I know, I know. I sound churlish and petty. That's the problem with being the prodigal son's brother. If you don't say anything, you're a doormat; if you do say something, you come off sounding churlish and petty.
So in the interest of not just griping churlishly and pettily, I'd like to make some specific, positive suggestions of what kind of atheist recognition and outreach I'd like to see from the queer community.
I'd like for non- atheist queers to not assume that all queers have religious beliefs. In public or semi- public forums (speeches, conferences, panel discussions, email forums, etc.), where the community as a whole is being addressed, I'd like to not hear general exhortations to pray, or references to "our Creator" or "our spirituality," or whatnot. I don't pray, and I have neither a creator nor a spirituality. (If you want to talk about your own religious beliefs, of course I'm totally fine with that -- just please don't express them in a way that assumes that I share them.)

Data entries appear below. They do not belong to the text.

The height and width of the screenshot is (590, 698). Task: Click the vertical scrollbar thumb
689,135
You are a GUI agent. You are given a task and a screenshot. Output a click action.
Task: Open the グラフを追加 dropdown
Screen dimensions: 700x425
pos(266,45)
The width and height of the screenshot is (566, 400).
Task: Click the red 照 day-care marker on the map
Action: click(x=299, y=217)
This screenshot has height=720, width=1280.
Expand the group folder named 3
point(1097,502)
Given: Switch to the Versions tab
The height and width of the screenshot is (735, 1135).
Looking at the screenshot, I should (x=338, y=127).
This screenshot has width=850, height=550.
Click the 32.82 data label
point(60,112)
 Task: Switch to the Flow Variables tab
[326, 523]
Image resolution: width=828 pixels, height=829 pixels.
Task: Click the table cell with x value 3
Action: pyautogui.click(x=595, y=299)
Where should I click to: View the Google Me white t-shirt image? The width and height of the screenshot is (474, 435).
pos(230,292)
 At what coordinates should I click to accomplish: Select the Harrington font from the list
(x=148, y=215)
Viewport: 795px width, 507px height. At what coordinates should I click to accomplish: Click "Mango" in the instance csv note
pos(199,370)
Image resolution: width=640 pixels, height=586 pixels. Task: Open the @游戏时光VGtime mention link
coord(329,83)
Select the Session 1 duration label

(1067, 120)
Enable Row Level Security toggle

I'd like for non- atheist queers to learn about the most common bigoted myths and stereotypes about atheists. I'd like for them to not perpetuate those myths. And when they hear other people perpetuating those myths, I'd like for them to call them on it.
When LGBT organizations do outreach to religious organizations, I'd like them to at least consider doing outreach to atheist and secularist organizations as well.
When LGBT organizations are putting together panels and conferences and whatnot and are working to get diversity, I'd like for atheists to be part of that diversity mix. Especially if they're trying to get diversity of religious faiths... or if religion is going to be a central issue of the panel/ conference/ whatever.
When LGBT leaders speak publicly about the diversity of spiritual belief in our community, I'd like them to include queers with no spiritual beliefs as part of the picture.
I'd like for LGBT organizations and bloggers to have at least a couple of major atheist blogs on their radar. Pharyngula at a bare minimum -- or, if Pharyngula is too snarky for them, Friendly Atheist. I'd like them to read the blogs, send good stories their way, put them on their blogrolls, give them some link love.
I'm sure there's more. (If you can think of more, please speak up in the comments.) But that'll do for now.
Because you know what?
We've been good sons.
We've been helpful and supportive. We can be even more helpful and supportive if the LGBT community works more directly with us.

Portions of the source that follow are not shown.